試合開始45分前。 日本代表がピッチに入ってきた。 赤のサポーターがものすごいブーイング。 ブー!だけでなく口笛のピー!が鼓膜を突き抜けそうなほど強烈。 本格的なアウェーを感じながらいつも思うこと。 我々もブーイングが上手くならないと。 日本でやる試合で代表のためにホーム感を演出するのは十分できていると思う。 しかし相手に与えるアウェー感がイマイチ。
欧州、南米、この中東、さらにアジアである中国でさえも相手国にアウェー感を醸し出すのがうまい。 自国を応援する声よりブーイングの方がボルテージが上がる。 我々も口笛や指笛のレベルアップが必要だ。

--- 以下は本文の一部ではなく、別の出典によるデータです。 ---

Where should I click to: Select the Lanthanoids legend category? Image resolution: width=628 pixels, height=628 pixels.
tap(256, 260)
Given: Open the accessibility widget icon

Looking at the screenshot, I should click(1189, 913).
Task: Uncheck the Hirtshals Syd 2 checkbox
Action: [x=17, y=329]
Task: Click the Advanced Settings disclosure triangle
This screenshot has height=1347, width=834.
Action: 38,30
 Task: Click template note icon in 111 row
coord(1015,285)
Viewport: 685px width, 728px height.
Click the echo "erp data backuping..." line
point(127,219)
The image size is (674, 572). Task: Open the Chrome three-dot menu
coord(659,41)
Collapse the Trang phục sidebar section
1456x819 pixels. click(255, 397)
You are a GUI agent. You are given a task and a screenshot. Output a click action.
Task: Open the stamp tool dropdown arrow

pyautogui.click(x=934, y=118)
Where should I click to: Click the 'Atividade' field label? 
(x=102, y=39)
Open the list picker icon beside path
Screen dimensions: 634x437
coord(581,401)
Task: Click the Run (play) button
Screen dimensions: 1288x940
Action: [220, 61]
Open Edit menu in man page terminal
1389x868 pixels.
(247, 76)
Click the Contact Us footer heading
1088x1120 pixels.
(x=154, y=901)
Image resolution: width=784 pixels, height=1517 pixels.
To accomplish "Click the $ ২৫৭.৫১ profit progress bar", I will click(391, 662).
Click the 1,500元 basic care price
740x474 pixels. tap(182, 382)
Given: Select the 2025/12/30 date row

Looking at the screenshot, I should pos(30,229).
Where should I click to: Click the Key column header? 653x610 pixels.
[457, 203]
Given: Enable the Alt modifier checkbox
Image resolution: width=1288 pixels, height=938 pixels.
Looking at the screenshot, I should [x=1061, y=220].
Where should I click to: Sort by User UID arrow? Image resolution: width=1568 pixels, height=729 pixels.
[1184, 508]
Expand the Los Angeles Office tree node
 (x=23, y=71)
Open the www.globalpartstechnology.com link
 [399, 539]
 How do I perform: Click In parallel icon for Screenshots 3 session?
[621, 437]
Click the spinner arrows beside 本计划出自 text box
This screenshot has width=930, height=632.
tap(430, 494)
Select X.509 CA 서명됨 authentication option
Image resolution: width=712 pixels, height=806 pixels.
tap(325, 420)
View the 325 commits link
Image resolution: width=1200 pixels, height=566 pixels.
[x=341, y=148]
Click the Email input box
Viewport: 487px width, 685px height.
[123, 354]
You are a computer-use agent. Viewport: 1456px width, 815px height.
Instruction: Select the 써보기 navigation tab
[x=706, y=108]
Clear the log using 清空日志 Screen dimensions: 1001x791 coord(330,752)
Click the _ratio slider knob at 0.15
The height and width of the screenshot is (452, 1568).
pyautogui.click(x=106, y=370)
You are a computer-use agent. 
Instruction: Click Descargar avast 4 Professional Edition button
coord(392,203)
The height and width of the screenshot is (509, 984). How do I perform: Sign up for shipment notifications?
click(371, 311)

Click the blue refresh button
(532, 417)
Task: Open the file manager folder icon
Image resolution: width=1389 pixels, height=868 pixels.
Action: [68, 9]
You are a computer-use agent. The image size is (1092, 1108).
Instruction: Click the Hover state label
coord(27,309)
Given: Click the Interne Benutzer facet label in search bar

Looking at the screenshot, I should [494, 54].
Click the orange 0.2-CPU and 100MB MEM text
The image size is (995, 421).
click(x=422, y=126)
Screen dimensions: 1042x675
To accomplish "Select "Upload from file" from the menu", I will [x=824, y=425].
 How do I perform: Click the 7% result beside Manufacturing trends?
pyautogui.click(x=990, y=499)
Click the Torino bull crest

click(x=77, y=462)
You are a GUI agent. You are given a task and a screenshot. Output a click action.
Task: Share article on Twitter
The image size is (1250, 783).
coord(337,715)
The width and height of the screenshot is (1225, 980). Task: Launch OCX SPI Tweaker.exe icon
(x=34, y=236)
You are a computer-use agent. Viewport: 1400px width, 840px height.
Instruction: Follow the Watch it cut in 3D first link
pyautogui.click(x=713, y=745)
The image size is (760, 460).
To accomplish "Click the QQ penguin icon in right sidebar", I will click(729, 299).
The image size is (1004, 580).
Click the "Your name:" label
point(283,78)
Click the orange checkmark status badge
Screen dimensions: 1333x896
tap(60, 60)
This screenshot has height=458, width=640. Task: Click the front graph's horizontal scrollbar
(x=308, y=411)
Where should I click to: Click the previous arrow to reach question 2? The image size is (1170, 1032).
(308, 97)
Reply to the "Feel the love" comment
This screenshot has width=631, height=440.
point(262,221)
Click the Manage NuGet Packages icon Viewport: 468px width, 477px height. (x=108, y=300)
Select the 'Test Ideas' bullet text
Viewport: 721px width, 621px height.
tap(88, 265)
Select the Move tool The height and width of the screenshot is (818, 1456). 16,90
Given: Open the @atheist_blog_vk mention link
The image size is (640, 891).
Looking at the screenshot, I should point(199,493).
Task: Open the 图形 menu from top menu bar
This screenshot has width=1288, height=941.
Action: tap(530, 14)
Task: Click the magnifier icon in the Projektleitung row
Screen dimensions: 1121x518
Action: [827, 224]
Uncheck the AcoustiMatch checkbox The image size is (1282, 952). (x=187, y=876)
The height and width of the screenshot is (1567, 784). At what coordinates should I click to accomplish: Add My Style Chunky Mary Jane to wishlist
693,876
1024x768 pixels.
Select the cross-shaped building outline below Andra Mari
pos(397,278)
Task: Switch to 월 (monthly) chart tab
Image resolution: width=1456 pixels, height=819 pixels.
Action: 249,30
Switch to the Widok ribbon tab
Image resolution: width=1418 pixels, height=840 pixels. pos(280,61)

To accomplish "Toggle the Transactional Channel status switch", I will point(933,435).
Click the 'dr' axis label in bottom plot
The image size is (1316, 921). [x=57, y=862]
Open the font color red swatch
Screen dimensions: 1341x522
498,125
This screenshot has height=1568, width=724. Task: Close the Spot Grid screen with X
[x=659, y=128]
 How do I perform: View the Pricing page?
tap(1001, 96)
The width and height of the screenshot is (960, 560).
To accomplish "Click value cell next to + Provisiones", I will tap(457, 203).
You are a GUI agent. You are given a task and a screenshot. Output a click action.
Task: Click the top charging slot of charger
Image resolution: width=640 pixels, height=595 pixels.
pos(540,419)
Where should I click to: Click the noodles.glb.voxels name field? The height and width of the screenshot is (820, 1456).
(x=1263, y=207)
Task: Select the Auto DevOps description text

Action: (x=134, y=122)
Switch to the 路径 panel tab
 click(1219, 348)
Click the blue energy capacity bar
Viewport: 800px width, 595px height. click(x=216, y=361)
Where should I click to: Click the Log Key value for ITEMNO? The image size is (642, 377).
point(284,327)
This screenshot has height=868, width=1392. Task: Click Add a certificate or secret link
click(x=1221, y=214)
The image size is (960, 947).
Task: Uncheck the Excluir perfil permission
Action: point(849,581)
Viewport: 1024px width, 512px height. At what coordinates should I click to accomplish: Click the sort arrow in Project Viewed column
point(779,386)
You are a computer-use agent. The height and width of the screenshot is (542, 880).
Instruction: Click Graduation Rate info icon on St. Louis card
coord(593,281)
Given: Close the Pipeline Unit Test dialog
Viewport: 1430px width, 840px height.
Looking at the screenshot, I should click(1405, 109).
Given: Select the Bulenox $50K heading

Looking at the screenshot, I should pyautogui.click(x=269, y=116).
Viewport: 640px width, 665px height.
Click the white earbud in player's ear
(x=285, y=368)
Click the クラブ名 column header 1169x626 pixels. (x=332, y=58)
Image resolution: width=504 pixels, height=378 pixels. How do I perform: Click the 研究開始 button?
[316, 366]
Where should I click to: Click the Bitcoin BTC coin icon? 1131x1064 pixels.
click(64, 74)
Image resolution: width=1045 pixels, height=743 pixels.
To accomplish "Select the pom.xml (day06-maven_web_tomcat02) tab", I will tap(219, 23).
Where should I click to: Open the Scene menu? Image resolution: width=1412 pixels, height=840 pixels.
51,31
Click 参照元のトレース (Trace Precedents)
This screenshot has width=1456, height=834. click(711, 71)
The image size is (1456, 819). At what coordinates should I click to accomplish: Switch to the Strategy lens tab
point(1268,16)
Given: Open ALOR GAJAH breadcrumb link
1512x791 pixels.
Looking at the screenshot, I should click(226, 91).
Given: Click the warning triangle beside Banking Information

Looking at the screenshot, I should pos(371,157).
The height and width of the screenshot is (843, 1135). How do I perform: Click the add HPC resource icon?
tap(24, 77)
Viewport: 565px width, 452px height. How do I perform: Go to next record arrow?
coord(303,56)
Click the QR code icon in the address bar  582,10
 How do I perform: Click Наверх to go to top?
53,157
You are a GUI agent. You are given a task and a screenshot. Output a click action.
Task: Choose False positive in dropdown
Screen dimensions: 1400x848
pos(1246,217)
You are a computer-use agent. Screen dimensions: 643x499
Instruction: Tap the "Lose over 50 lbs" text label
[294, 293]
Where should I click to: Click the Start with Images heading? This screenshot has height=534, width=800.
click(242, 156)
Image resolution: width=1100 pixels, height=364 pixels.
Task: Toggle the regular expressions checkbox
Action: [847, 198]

我らが代表がアップを始める。 あと30分後にはキックオフ。 青のサポーターも赤のブーイングに負けてはいられない。 「ヨーシカツ!」「ミヤモト!」選手一人一人の名前を叫ぶ。 そして最後は「ジーコ!」。 すると来た来た、大きな日本代表応援の旗。 縦横30mぐらいの大きな旗が我々を飲み込んでいく。 みんな下から突き上げる。 ブルーの勝利とドイツへの夢を信じて遠い日本からやって来た。 この旗の下にいるオレたちの心がより一層ひとつになる瞬間だ。 そして選手たちの目にも届いているはず。